Researchers at MIT’s Computer Science and Artificial Intelligence Laboratory and the Toyota Research Institute have developed a system that creates diverse, physically accurate virtual environments for training robots to handle household tasks.
The “steerable scene generation” approach produces digital scenes of kitchens, living rooms and restaurants where engineers can simulate real-world interactions and scenarios. Trained on over 44 million 3D rooms filled with models of objects such as tables and plates, the tool places existing assets in new scenes before refining each into a physically accurate environment.
The system addresses a fundamental challenge in robot training: whilst chatbots like ChatGPT learned from billions of text data points across the internet, robots need visual demonstrations showing how to handle, stack and place various arrangements of objects across diverse environments.
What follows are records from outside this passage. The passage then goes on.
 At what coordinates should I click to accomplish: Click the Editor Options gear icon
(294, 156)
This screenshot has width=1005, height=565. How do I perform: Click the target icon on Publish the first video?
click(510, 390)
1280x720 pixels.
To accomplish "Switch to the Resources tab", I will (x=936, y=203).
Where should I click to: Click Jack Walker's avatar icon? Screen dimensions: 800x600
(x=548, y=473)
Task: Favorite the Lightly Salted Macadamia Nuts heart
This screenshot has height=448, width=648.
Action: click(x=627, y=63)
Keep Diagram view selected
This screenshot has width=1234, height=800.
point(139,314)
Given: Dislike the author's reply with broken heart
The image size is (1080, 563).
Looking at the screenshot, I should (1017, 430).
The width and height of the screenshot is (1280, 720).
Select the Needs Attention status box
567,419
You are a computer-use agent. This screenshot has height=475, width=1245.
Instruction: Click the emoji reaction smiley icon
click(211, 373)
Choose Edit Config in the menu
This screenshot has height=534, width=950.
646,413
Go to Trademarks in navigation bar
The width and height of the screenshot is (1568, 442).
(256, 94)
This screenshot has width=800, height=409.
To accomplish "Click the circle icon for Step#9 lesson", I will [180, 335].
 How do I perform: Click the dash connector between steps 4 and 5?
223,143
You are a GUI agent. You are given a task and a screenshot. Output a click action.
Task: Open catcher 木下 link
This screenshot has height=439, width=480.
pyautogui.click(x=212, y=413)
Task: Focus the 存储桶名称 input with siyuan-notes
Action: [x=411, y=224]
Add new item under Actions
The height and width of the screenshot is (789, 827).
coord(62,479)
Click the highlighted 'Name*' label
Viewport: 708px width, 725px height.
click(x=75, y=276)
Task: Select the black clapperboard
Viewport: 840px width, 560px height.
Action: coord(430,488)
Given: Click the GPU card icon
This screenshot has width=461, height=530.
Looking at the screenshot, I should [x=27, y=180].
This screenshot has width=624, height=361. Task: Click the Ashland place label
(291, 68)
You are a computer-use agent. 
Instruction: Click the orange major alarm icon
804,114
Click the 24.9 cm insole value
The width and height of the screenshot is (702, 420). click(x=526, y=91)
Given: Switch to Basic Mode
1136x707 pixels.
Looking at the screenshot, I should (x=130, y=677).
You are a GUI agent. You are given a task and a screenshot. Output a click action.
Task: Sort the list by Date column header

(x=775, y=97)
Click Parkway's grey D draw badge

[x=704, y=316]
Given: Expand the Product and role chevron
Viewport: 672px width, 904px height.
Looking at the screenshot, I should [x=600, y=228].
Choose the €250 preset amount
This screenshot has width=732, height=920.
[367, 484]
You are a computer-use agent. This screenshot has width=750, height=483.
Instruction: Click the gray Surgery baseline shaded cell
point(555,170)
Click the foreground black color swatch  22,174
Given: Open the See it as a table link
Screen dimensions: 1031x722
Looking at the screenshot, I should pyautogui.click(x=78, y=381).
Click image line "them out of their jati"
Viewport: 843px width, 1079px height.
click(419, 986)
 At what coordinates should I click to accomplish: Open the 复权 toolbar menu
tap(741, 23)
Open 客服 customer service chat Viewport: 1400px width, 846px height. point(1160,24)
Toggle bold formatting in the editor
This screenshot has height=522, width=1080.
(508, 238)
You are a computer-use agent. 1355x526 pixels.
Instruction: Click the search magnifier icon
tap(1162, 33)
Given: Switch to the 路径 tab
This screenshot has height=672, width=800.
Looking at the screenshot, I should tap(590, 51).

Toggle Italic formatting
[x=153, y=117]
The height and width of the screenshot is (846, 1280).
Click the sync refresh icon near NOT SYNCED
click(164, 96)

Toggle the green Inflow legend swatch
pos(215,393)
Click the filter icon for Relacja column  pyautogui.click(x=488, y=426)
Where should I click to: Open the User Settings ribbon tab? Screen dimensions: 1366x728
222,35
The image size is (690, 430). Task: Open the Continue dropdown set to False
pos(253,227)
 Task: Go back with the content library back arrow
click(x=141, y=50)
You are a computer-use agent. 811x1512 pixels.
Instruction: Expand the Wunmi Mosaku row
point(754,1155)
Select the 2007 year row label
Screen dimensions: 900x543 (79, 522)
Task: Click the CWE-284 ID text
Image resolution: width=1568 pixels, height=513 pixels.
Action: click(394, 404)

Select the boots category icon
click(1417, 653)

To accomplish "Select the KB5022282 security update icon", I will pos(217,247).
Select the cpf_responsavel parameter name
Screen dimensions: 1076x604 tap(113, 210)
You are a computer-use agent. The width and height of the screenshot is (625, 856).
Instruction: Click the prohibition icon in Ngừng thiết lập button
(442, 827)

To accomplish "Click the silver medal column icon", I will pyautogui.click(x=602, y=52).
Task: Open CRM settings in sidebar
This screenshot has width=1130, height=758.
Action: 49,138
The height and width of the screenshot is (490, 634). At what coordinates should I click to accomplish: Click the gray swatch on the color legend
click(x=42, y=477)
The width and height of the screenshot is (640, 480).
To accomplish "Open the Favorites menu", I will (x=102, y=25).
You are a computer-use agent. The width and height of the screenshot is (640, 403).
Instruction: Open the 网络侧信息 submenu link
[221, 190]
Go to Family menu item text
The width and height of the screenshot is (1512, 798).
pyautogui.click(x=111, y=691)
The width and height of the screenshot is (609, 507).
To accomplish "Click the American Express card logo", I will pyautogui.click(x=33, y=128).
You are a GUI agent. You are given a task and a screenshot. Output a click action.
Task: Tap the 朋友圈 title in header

Collecting these demonstrations on real robots proves time-consuming and not perfectly repeatable, whilst previous AI-generated simulations often failed to reflect real-world physics.
Steerable scene generation creates 3D worlds by “steering” a diffusion model, an AI system that generates visuals from random noise, toward scenes found in everyday life. The system “in-paints” an environment, filling in particular elements throughout the scene whilst ensuring physical accuracy, such as preventing a fork from passing through a bowl on a table.
The tool’s main strategy employs Monte Carlo tree search, where the model creates a series of alternative scenes with different arrangements toward a particular objective. Nicholas Pfaff, MIT Department of Electrical Engineering and Computer Science PhD student and lead author, explained: “We are the first to apply MCTS to scene generation by framing the scene generation task as a sequential decision-making process.” The approach builds on partial scenes to produce better results over time, creating scenes more complex than what the diffusion model was trained on.
In one experiment, the system added the maximum number of objects to a simple restaurant scene, featuring as many as 34 items on a table including massive stacks of dim sum dishes, after training on scenes with only 17 objects on average.
The tool accurately followed users’ prompts at rates of 98 per cent when building scenes of pantry shelves and 86 per cent for messy breakfast tables. Both marks represent at least a 10 per cent improvement over comparable methods like MiDiffusion and DiffuScene.
Users can prompt the system directly by typing specific visual descriptions, or request it to complete specific scenes by filling in empty spaces whilst preserving the rest of an environment. The system can also generate diverse training scenarios via reinforcement learning, teaching a diffusion model to fulfil an objective through trial and error.
Pfaff noted: “A key insight from our findings is that it’s OK for the scenes we pre-trained on to not exactly resemble the scenes that we actually want.” Using the steering methods, the team can move beyond that broad distribution to generate the diverse, realistic and task-aligned scenes actually needed for robot training.
The researchers acknowledge their work remains a proof of concept. Future plans include using generative AI to create entirely new objects and scenes instead of using a fixed library of assets, and incorporating articulated objects that robots could open or twist.
Russ Tedrake, Toyota Professor of Electrical Engineering and Computer Science, Aeronautics and Astronautics, and Mechanical Engineering at MIT, served as senior author. The work was supported by Amazon and the Toyota Research Institute, with findings presented at the Conference on Robot Learning in September.